Crypto traders: tax calculations may have become practically impossible under new Vero guidance (Dec 2025)
I want to flag something important for anyone actively trading crypto in Finland — especially if you use margin trading, cross/unified margin accounts, or stablecoins.
If these new rules are applied strictly, crypto tax reporting may have crossed the line from “complex” to practically unworkable for many users.
Reference Kryptovarojen verotus - vero.fi
Below is a summary in plain language.
- Margin trading + crypto collateral = taxable disposals
Under the updated Vero guidance:
Pledging crypto as collateral is only non-taxable if the lender is restricted from using the collateral. This is absured.
In most broker margin trading, there are no such restrictions
Therefore, each margin loan likely triggers a taxable disposal of the collateral
This is based on Vero’s own wording (sections 2.8 and 2.11.4).
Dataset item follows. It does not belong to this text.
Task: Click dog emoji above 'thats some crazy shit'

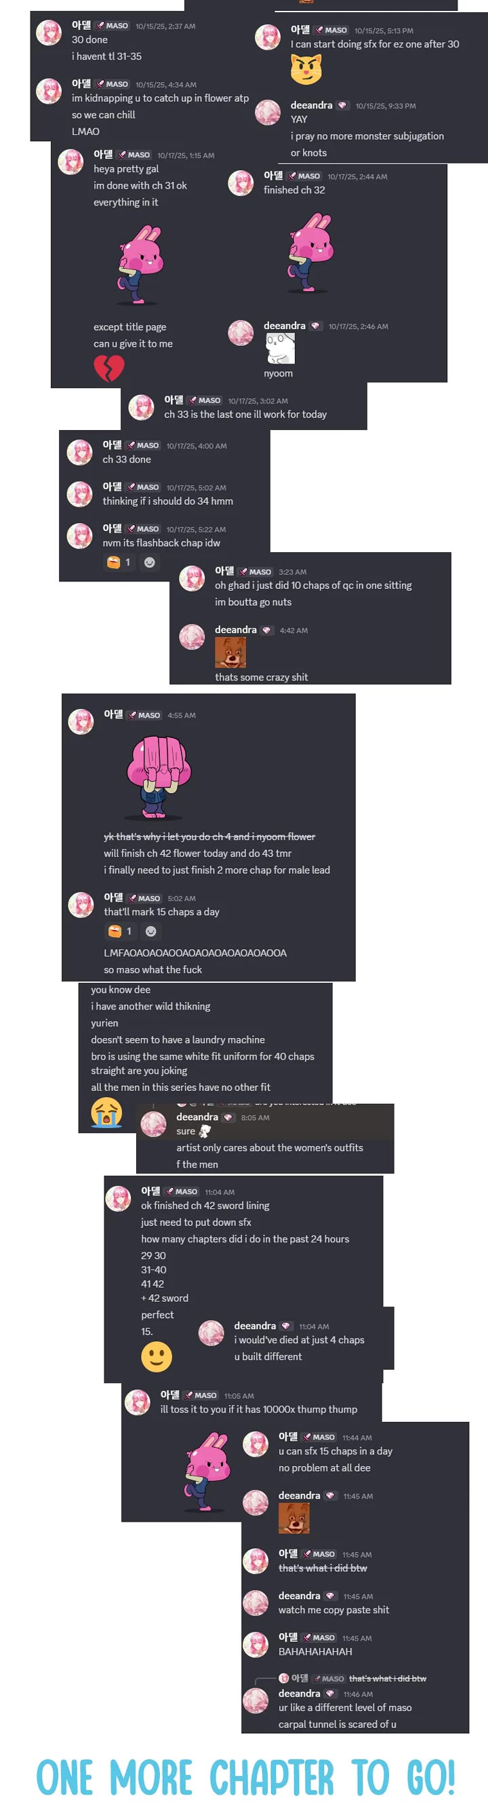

So far, that’s already bad enough — but it gets worse.
- Isolated margin vs cross / unified margin (the real problem)
Vero’s rules can theoretically be applied to isolated margin accounts:
One asset = one collateral
FIFO disposal can at least be defined
But for cross or unified margin accounts:
All assets in the account act as shared collateral
Brokers do not report:
Which coins are used as collateral
In what ratios
At what exact moment
From a strict tax perspective:
You cannot identify what was “disposed”
You cannot apply FIFO correctly
You cannot reconstruct this data afterward
The only defensible interpretations may be:
Proportional disposal of all assets in the account
or
Treating all assets as disposed when a margin loan is taken
Both are extreme, and neither is realistically supported by current tools or broker data.
- Stablecoins: losses likely not deductible
Another issue that seems underappreciated:
In Finland, stablecoins are treated closer to official currencies
Losses on currency conversions are generally not deductible anymore
Most tax tools still treat stablecoin losses as deductible capital losses. You are in trouble.
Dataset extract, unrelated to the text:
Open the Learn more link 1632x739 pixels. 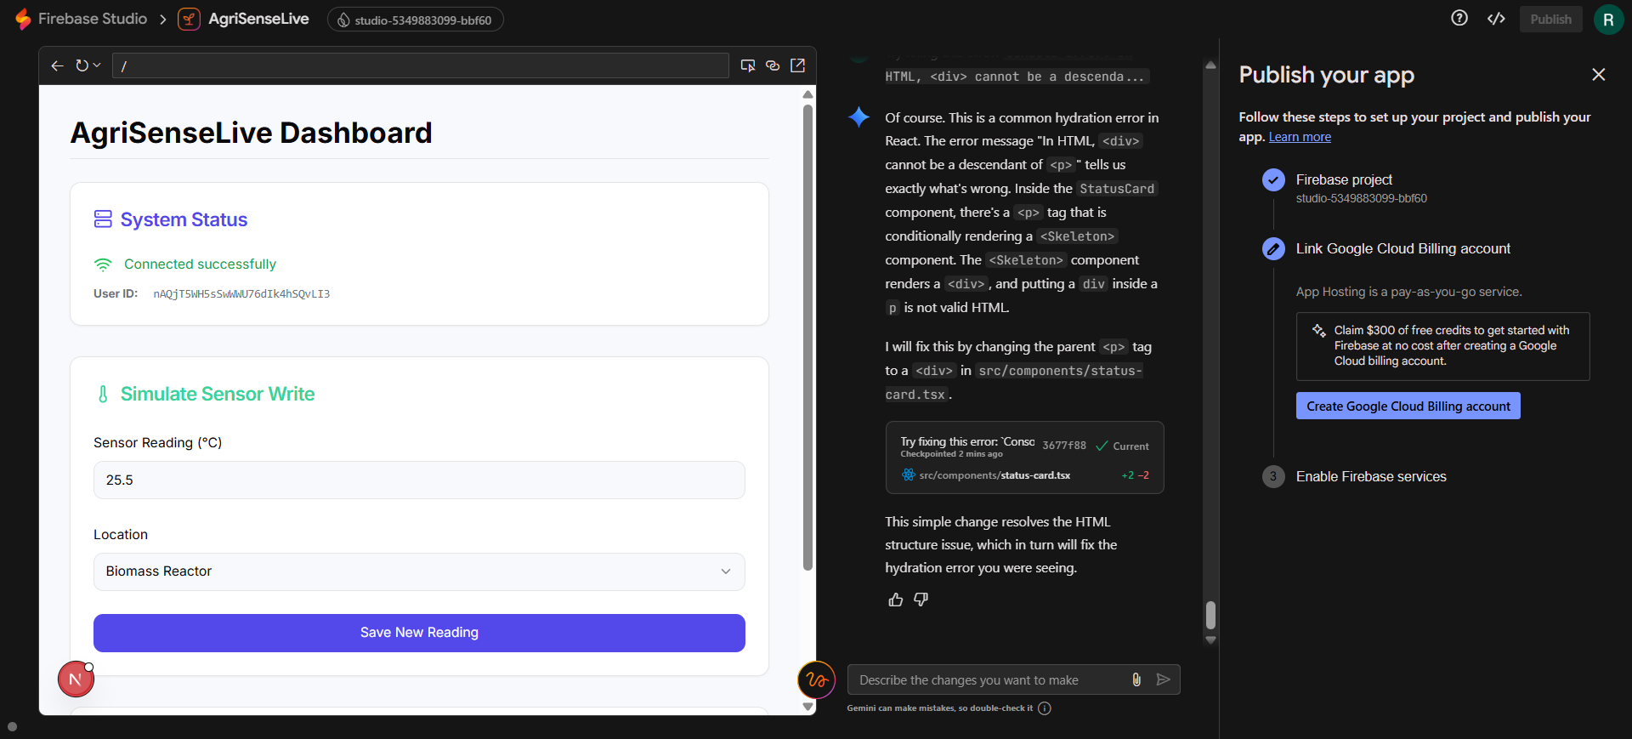pyautogui.click(x=1300, y=137)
This can easily lead to incorrect reporting even for simple USDT / USDC usage.
- Tooling reality check
This is not about any single tax software.
The bigger issue:
Even if you want to comply perfectly:
Brokers don’t provide the required data
Tax software doesn’t model these events
Manual calculation becomes infeasible at scale
This affects:
Active traders
Margin users
Anyone using cross margin
Anyone frequently moving in/out of stablecoins
- Why this matters
If Vero applies these rules strictly:
“I didn’t know” won’t help
“The software couldn’t do it” won’t help
The burden is entirely on the taxpayer
At the moment, there is a huge gap between:
What the guidance theoretically requires and
What is practically possible to calculate
Takeaway
If you are actively trading crypto in Finland:
Be aware that tax reporting risk has increased significantly
Margin trading (especially cross margin) is now a major tax uncertainty
Stablecoin handling deserves extra scrutiny
PLEASE EMAIL ORGANIZATIONS LIKE FINNISH KRYPTO ASSOCIATIONS LIKE KONSENSUS TO ACTIVELY START ENGAGING WITH VERO AND FIGHT AGAINST ABSURD TAX GUIDANCE FROM VERO, E.G. THIS ‘COLLATERAL IS A TAXABLE EVENT UNLESS’…
ALSO I WOULD BE PLEASED TO DISCUSS THIS AS A GROUP WHAT CAN BE DONE TOGETHER.
P.S. Vero guidance is their interpretation of law. And by no means always correct.